Mikhalina Anatolyevna Lysova (Михалина Анатольевна Лысова; born 29 March 1992) is a Russian visually impaired Para cross-country skier and biathlete. She has represented Russia at the Paralympics in 2010 and in 2014 competing in the cross-country skiing and biathlon events. She progressed to become one of the most consistent Paralympics Nordic skiers of Russia as she claimed 16 medals in her Paralympic career including 6 gold medals. She was also the recipient of the Order For Merit to the Fatherland and Order of Friendship awards.

==Early life==
Mikhalina Lysova was born on 29 March 1992 and had a weak vision since her birth. Her father worked as a fitter and her mother worked in a kindergarten. She was encouraged to take the sport of skiing by her elder sister, Aleksandra Lysova, in 2002 when she was just ten years old though her parents did not like it. She was married to a Ukrainian Para Nordic skier, Dmytro Shulga, who has represented Ukraine at the Paralympics in 2010 and 2014.

==Career==
Lysova made her first Paralympic appearance during the 2010 Winter Paralympics representing Russia and had a successful Paralympic event claiming 5 medals in her debut Paralympic event including a gold medal and 2 silver medals in the cross-country skiing events and 2 bronze medals in the biathlon events. She was awarded the IPC Athlete of the Month for April in 2011 due to consistent performances at the 2011 IPC Biathlon and Cross-Country Skiing World Championships as she claimed 7 medals in the World Championships.

She was also qualified to compete at the 2014 Winter Paralympics which was held in Russia and claimed 6 medals in the Paralympic event including 2 gold, 1 silver medals in the biathlon events and 1 gold, 2 silver medals in the cross-country skiing events. Mikhalina Lysova was also the flagbearer for Russia at the closing ceremony during the 2014 Winter Paralympics.

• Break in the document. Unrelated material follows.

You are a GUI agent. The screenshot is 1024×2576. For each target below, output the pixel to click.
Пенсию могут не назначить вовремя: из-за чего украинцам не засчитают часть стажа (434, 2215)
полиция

She represented Neutral Paralympic Athletes at the 2018 Winter Paralympics as Russia was suspended and banned from competing at the 2018 Winter Paralympics due to doping scandal. Mikhalina Lysova claimed her 5th Paralympic gold medal after clinched a gold medal in the women's 6km individual event during the 2018 Winter Paralympics, which is also her third gold Paralympic gold medal in biathlon events.

==Defamation lawsuit==
In April 2018 after the conclusion of the 2018 Winter Paralympics on 18 March 2018, a German daily newspaper called Bild, falsely claimed Mikhalina Lysova for doping by blaming her for being indifferent to fellow Russian athletes who have been caught for doping issues and also filed a complaint against her at a court. The newspaper also believed that Mikhalina would have used banned substances to boost her performance at the 2018 Winter Paralympics where she managed to pick up 5 medals. However, Mikhalina Lysova managed to prove herself as an honest and innocent person after winning the court case against the German newspaper.